P1 IMO-2024 (PENDING)

1. Problem Statement

Determine all real numbers \(\alpha\) such that, for every positive integer \(n\), the integer

\[\lfloor \alpha \rfloor + \lfloor 2\alpha \rfloor + \cdots + \lfloor n\alpha \rfloor\]

is a multiple of \(n\). (Note that \(\lfloor z \rfloor\) denotes the greatest integer less than or equal to \(z\). For example, \(\lfloor -\pi \rfloor = -4\) and \(\lfloor 2 \rfloor = \lfloor 2.9 \rfloor = 2\).)

2. Solution

It is clear that \(\alpha\) equals any even number posits a solution. For it becomes a routine sum of from \(\sum_i i(2m)\), where we substituted \(n\) for \(2m\). This is equal to \(m(n)(n+1)\), which is a clear multiple of \(n\). The converse can be said for odd numbers.
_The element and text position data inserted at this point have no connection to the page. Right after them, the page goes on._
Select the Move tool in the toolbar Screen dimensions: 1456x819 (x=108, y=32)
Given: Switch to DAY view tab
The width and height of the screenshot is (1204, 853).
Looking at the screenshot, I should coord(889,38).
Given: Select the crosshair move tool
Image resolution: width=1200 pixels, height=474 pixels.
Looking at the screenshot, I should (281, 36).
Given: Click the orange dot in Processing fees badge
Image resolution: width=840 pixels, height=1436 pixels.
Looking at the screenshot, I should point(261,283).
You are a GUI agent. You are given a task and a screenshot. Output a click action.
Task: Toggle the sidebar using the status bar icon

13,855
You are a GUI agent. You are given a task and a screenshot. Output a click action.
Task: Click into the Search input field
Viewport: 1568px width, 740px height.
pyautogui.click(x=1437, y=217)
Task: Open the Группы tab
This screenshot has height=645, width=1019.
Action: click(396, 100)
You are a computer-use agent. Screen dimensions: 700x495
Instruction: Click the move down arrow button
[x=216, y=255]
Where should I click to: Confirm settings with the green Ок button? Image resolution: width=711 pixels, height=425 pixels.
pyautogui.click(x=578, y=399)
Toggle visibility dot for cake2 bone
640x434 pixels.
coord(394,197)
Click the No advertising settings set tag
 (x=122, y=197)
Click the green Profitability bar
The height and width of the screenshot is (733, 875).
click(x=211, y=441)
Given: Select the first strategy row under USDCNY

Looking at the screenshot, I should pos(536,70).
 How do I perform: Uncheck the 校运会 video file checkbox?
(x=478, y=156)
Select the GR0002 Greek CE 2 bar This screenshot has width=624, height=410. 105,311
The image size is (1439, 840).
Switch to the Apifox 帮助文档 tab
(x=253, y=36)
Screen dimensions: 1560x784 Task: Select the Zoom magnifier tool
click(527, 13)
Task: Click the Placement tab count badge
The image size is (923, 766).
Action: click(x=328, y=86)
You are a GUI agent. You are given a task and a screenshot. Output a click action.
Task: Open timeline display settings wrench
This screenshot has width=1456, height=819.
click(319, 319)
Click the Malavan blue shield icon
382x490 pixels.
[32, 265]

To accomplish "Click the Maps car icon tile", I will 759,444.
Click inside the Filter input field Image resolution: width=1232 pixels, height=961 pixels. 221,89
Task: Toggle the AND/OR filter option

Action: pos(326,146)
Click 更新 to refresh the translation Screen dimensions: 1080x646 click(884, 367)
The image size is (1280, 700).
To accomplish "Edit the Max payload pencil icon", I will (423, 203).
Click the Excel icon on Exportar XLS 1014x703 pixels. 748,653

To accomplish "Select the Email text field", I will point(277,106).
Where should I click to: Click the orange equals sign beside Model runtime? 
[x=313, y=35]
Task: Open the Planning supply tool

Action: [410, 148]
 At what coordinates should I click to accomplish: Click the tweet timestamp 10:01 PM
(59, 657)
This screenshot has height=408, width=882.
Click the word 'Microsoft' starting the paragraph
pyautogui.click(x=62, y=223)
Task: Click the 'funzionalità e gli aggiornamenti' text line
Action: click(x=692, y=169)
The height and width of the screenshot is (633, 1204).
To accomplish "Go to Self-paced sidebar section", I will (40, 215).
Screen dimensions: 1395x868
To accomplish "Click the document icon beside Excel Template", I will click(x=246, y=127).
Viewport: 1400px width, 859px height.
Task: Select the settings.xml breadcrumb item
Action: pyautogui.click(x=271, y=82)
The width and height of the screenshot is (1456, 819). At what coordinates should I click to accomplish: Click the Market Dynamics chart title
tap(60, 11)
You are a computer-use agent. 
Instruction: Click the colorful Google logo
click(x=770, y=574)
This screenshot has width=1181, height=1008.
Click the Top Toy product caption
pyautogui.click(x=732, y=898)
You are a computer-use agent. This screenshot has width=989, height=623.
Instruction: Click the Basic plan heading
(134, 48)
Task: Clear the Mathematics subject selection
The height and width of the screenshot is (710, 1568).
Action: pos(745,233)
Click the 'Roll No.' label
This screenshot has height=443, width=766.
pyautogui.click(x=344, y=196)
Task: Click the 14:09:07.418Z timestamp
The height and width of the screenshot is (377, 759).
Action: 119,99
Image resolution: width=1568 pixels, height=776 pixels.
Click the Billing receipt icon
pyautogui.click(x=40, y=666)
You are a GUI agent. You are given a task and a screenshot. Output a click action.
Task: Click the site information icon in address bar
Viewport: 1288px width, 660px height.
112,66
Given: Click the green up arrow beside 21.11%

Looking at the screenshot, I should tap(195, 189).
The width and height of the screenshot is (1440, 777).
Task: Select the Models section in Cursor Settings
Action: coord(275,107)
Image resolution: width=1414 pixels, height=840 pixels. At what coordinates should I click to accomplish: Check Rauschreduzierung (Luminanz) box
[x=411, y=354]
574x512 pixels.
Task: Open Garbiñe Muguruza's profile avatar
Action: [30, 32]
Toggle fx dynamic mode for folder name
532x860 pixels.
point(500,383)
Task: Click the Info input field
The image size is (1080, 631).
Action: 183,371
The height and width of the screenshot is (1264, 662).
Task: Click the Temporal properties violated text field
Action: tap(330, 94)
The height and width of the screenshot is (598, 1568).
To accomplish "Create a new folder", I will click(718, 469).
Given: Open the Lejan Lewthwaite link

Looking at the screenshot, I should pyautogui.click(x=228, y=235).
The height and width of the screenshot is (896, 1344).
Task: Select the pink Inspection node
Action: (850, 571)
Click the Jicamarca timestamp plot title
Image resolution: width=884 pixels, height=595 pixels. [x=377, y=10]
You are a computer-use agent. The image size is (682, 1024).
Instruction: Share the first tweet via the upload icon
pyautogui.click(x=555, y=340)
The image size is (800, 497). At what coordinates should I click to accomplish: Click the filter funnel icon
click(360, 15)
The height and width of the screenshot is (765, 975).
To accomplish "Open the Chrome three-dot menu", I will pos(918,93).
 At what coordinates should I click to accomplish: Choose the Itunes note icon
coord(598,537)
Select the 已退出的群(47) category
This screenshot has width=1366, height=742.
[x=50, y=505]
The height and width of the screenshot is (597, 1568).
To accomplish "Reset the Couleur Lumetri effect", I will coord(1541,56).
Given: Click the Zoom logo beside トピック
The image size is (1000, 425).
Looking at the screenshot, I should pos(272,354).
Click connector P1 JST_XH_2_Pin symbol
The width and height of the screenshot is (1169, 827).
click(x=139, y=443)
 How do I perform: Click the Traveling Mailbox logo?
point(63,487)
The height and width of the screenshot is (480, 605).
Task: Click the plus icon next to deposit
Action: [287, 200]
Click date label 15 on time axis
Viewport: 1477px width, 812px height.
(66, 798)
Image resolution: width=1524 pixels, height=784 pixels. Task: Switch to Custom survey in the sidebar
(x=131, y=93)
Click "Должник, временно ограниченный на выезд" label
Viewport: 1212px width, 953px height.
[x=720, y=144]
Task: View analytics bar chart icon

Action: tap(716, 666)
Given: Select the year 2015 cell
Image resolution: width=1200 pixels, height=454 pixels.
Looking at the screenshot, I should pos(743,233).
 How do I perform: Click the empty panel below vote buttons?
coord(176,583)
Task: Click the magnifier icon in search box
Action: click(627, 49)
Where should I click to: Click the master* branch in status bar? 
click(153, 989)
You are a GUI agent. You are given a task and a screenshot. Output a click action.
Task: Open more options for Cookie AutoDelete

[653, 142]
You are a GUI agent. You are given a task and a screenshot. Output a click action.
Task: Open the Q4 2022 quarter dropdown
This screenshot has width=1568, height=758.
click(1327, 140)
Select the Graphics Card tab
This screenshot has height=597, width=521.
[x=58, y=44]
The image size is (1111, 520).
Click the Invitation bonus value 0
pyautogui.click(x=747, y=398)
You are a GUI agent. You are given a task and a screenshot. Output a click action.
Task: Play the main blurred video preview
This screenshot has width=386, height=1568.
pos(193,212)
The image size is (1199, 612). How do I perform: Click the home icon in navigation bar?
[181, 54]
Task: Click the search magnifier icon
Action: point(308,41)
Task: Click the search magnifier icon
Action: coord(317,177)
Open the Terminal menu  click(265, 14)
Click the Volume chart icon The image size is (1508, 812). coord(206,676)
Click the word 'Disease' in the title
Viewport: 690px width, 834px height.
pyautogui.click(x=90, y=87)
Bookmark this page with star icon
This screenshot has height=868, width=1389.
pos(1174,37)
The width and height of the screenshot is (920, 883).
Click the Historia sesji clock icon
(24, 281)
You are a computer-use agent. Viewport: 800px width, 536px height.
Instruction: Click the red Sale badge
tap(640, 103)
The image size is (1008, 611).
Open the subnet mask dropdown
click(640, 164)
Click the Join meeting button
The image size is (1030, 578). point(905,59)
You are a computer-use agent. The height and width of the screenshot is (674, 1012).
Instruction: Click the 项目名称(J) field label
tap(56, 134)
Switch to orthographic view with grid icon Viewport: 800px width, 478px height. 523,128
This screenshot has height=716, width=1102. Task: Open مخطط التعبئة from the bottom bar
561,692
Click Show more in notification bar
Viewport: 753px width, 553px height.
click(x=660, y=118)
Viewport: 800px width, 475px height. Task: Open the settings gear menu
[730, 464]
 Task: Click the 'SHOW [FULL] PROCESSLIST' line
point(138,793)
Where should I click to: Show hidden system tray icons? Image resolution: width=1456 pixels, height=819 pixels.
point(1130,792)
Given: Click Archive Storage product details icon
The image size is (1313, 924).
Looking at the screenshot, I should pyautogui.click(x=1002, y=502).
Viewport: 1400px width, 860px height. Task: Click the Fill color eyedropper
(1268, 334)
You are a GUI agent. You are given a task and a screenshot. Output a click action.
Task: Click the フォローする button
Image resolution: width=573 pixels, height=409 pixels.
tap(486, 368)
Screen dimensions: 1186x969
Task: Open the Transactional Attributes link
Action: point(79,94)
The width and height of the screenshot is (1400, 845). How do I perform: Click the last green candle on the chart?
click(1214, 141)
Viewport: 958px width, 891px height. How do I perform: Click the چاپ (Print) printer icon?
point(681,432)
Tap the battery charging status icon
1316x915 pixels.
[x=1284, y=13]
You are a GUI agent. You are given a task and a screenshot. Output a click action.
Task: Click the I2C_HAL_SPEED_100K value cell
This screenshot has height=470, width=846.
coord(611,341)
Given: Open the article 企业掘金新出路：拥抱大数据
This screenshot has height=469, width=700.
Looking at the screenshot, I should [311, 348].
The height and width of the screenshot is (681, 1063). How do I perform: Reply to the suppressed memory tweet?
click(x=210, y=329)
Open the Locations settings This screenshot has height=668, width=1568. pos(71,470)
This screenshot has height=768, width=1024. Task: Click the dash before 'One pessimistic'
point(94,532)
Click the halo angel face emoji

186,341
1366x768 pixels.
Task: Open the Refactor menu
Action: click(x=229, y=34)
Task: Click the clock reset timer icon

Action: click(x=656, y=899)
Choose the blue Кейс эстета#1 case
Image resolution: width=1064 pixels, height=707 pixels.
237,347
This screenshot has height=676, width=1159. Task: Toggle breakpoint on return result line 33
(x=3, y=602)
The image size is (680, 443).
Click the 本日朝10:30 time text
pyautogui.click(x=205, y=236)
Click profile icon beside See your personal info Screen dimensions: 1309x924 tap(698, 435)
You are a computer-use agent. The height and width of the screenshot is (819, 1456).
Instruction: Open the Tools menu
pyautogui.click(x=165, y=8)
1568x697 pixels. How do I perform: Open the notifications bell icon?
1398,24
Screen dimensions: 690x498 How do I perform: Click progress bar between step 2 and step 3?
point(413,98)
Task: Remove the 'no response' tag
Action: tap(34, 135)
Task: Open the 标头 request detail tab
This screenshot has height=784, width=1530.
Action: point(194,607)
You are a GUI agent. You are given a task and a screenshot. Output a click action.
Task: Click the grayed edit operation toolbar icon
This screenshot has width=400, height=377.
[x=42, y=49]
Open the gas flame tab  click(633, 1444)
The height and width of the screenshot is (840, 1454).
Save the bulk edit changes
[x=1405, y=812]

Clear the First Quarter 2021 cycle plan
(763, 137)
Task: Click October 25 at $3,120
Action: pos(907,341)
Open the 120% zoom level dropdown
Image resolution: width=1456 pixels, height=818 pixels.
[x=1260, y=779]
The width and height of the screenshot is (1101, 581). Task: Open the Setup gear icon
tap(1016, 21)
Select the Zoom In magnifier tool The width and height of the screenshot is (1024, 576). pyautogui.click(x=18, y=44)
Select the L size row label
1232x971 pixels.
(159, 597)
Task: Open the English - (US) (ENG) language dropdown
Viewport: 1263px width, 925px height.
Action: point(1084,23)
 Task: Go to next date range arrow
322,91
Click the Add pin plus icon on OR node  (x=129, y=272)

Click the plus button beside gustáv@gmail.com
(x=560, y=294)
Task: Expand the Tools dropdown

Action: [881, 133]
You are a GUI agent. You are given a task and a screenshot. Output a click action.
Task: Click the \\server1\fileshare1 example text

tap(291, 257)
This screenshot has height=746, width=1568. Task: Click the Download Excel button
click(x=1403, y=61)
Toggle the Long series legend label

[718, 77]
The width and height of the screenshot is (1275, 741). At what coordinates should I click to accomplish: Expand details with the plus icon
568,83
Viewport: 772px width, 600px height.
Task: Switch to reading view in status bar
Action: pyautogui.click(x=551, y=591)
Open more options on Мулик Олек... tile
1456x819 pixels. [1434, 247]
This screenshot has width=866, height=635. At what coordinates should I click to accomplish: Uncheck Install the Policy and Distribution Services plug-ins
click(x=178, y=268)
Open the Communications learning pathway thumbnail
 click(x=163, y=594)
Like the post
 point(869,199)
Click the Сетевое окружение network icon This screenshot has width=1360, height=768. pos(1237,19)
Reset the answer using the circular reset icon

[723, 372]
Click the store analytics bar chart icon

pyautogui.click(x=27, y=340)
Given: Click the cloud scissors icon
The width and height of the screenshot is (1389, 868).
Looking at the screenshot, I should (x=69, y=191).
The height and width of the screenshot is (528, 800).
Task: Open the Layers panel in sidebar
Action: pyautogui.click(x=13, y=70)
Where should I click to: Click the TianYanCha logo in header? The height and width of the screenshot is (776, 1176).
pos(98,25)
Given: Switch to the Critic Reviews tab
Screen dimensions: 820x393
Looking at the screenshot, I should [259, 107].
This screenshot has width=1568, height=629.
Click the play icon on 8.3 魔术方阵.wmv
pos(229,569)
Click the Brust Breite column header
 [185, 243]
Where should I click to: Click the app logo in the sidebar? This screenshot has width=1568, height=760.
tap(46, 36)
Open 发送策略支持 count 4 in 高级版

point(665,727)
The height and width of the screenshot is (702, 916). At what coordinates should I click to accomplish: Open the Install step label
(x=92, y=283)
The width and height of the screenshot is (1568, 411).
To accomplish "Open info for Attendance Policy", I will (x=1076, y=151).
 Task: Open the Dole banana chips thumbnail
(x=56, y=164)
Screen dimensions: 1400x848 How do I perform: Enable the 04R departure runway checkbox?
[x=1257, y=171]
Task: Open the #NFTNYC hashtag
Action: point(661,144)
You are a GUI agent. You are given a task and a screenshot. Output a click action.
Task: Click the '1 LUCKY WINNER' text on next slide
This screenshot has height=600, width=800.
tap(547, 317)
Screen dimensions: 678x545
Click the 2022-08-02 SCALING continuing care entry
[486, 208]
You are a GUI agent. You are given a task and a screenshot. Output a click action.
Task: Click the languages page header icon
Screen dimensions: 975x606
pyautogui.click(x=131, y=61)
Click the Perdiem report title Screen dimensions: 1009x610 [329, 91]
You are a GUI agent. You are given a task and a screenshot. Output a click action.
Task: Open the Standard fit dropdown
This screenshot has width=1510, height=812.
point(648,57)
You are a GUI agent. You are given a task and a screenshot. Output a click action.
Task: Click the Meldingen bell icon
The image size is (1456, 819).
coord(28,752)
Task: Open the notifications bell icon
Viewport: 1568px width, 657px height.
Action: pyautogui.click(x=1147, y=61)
For let \(n\) be a even number, the product is of form \(\alpha(n)(n+1)/2\). Now niether \(\alpha\) or \((n+1)\) offer the factor 2 needed for division, and so \(n\) has to offer. However now it is surely not a multiple of \(n\), as it has one less power of 2.

There is a little property: \(\lfloor i + \epsilon \rfloor = i + \lfloor \epsilon \rfloor\), where \(i\) is a integer and \(\epsilon \in (0,1)\).